• **INTÉNTALO**:
Reúne todas las líneas de las filas de abajo que contengan la palabra "should" y cópialas.

··· MATERIAL PROPORCIONADO ···

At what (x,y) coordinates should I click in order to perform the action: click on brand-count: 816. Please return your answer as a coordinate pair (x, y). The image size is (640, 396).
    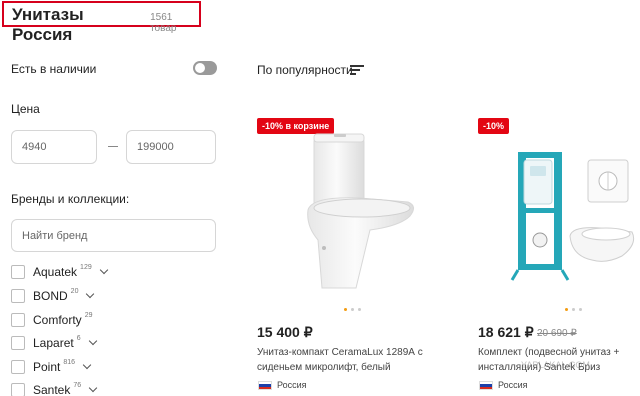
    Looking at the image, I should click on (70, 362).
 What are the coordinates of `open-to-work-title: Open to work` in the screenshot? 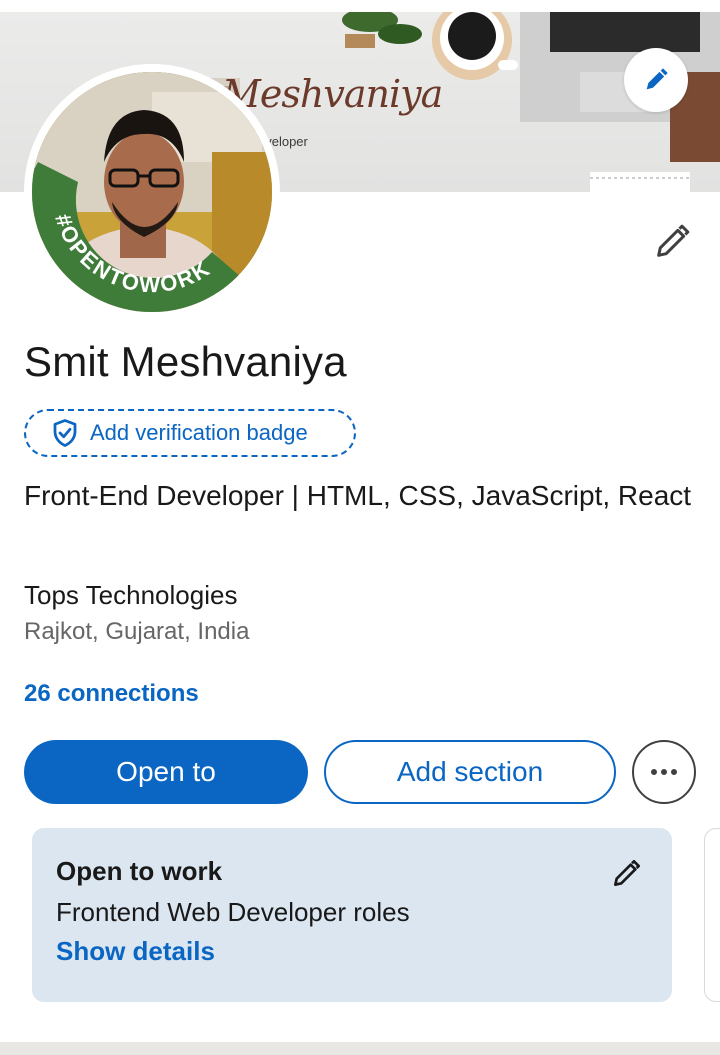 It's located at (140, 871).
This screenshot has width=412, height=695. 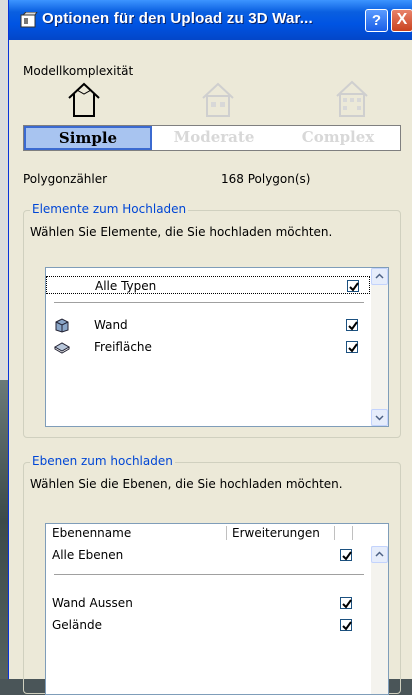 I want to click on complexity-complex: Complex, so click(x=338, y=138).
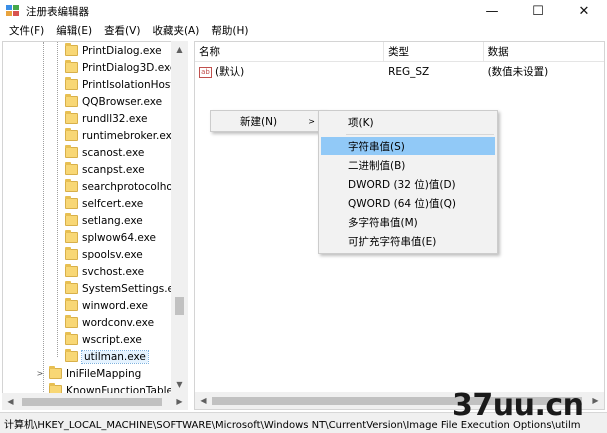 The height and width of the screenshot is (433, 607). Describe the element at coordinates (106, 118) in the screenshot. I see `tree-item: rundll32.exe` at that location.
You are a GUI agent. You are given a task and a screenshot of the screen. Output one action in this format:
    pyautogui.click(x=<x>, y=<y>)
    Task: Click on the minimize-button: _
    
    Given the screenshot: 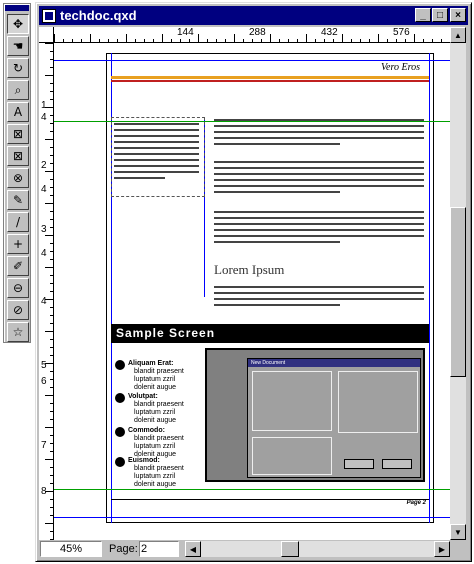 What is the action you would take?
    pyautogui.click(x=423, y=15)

···
··· MATERIAL PROPORCIONADO ···

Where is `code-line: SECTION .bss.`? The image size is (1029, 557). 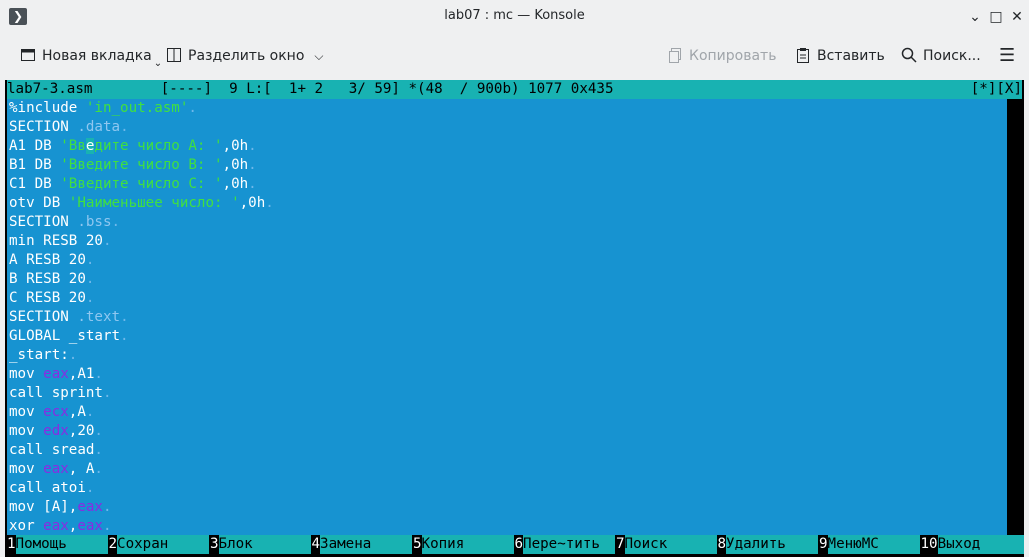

···

• **RESPUESTA A LA TAREA**:
At what (x,y) coordinates should I click in order to perform the action: click on brand-count: 816. Please return your answer as a coordinate pair (x, y). The image size is (640, 396).
    Looking at the image, I should click on (70, 362).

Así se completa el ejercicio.